→ **Exercise**
Send each entry back exactly as given, pictures excluded.

→ **Entries supplied**
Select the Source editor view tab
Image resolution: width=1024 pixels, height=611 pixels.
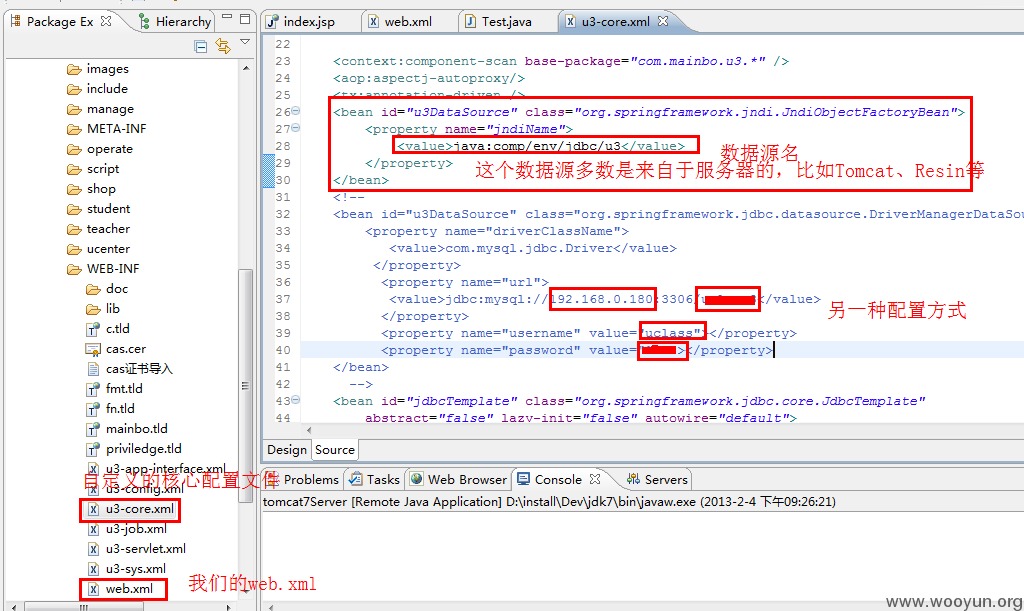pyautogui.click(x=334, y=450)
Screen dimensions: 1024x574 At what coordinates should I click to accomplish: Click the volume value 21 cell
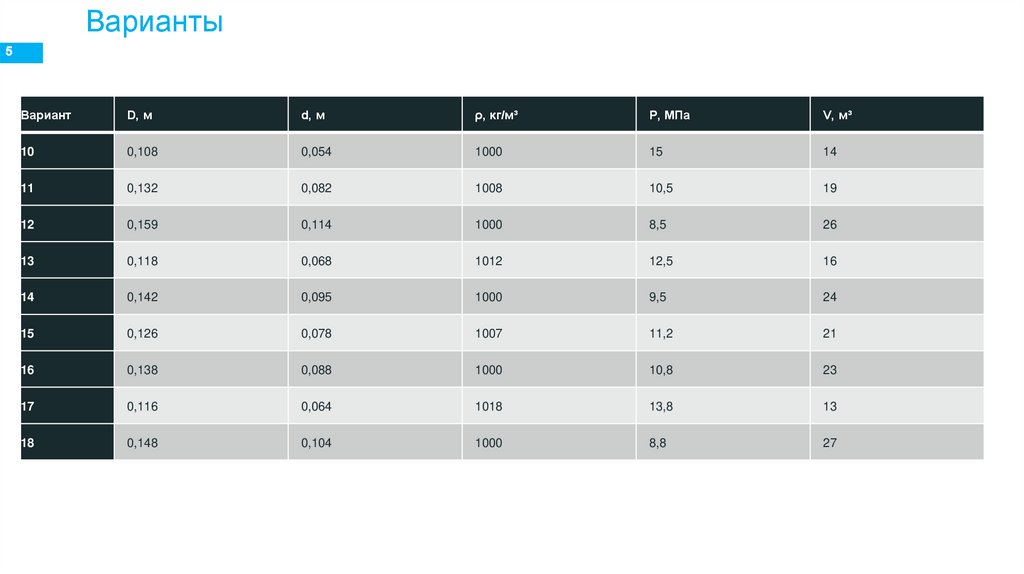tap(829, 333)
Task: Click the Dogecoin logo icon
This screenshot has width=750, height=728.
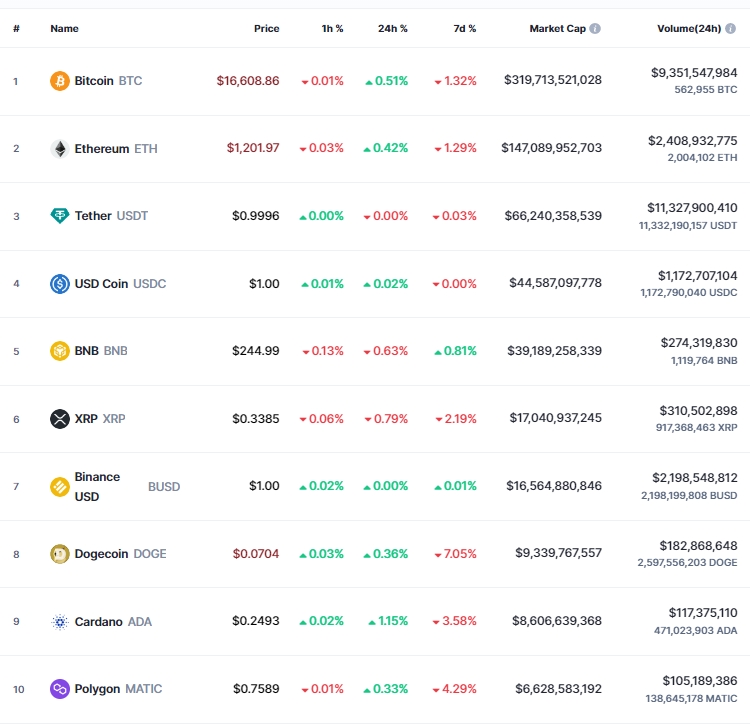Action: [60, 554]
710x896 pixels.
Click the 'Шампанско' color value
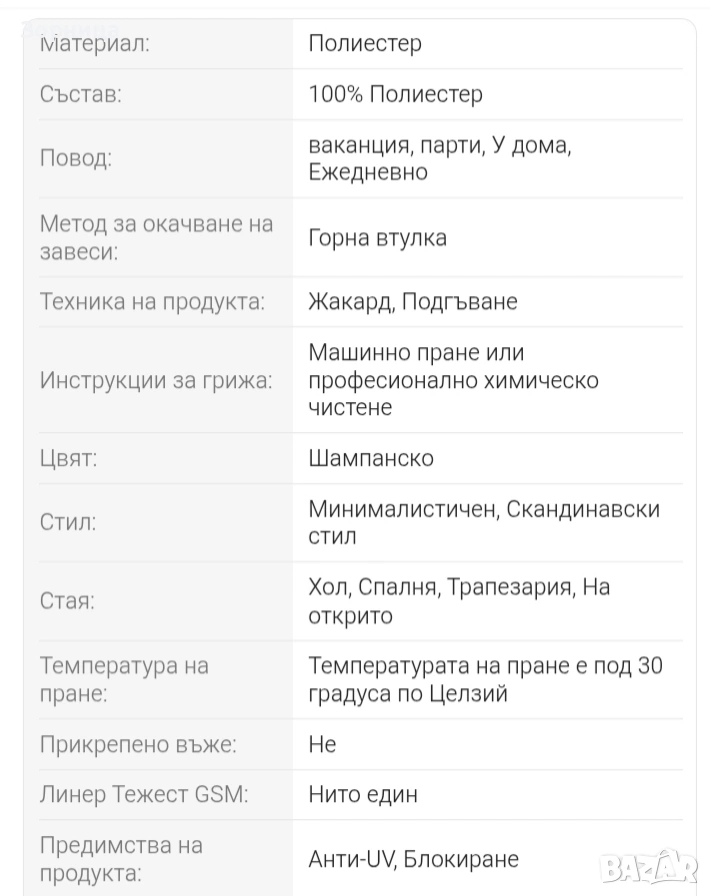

→ **Task solution**
Select the Source editor view tab
Image resolution: width=1024 pixels, height=611 pixels.
pyautogui.click(x=334, y=450)
Screen dimensions: 1024x574 At what coordinates should I click to accomplish: Click the volume value 21 cell
tap(829, 333)
Task: Click the Dogecoin logo icon
This screenshot has width=750, height=728.
Action: [60, 554]
710x896 pixels.
Click the 'Шампанско' color value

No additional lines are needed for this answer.